The biggest challenge in developing new imaging techniques, is the fact that stand-alone cameras are closed platforms. This has lead to research habits where new imaging techniques have only been tested in a laboratory or at most taken in the field, but processed afterwards. Without proper field tests, many artifacts and unknowns are evident in computational photography techniques.
Some might say that camera phones have already changed photography for good, just check the most popular cameras used in Flickr , but with current feature sets, camera phones have all the possibilities to do more. Camera phones have a complete operating system, connectivity options and a great touch-screen interface. Still camera phone apps are clearly derived from stand-alone cameras without taking advantage of all the new possibilities. With the mushrooming of mobile apps, more inventive photography apps have emerged. Unfortunately there is a clear limitation for camera phone photography apps. SDKs (software development kits) for mobile cameras are similarly closed systems. Without the possibility to control operations such as focusing, exposure metering or file compression, the possibilities are very limited for developers.
FCam is an open framework that is defying the current camera platforms (Adams et al., 2010). It is an API (application programming interface) for Nokia N900 that allows the developer to control nearly all the camera components. The framework was developed by Stanford University in collaboration with Nokia research center Palo Alto. Nokia N900 is currently the only commercial product that it runs on, but Stanford University plans to start selling a FCam-based F3 camera (Frankencamera version 3) with almost a full-frame size image sensor (24mm x 24mm).
The possibilities of open camera frameworks are certainly interesting, just think what open source has done to software.

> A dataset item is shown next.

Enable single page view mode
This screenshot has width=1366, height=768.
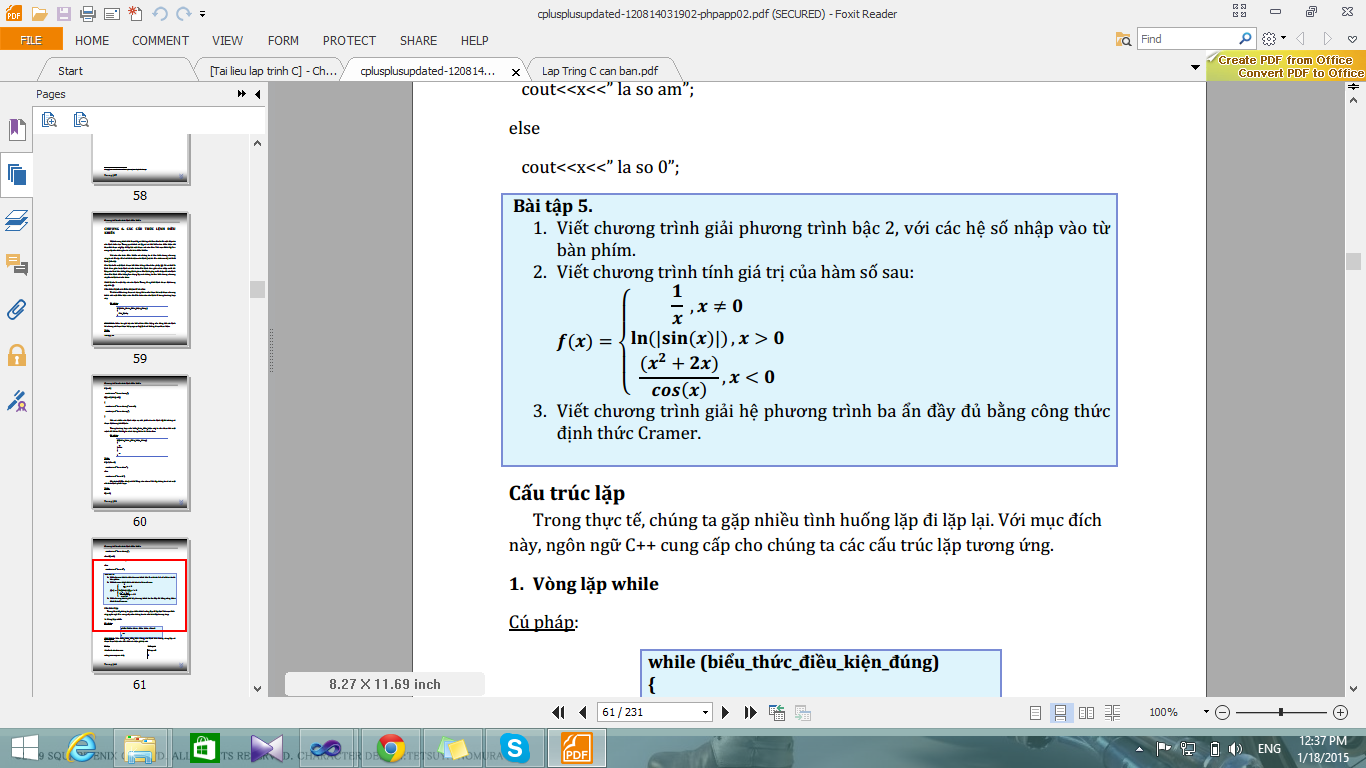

If open camera frameworks become popular in camera phones, stand-alone camera manufacturers might also be forced to open their interfaces. It could lead to a scenario, where photographers could download and install apps in their cameras. HDR (high dynamic range), panorama, etc. could be processed in the camera with real-time feedback. Frédo Durand, a professor at MIT, has condensed the future possibilities by stating that: “software is the next optics”.
Students interested in this topic check out Experimental Project in Computational Photography.
Levoy, M. (2010) Experimental Platforms for Computational Photography. Computer Graphics and Applications, IEEE, vol. 30, no. 5, pp. 81-87.
Adams, A., et al. (2010) The Frankencamera: an experimental platform for computational photography. in ACM SIGGRAPH 2010 papers, pp. 1-12.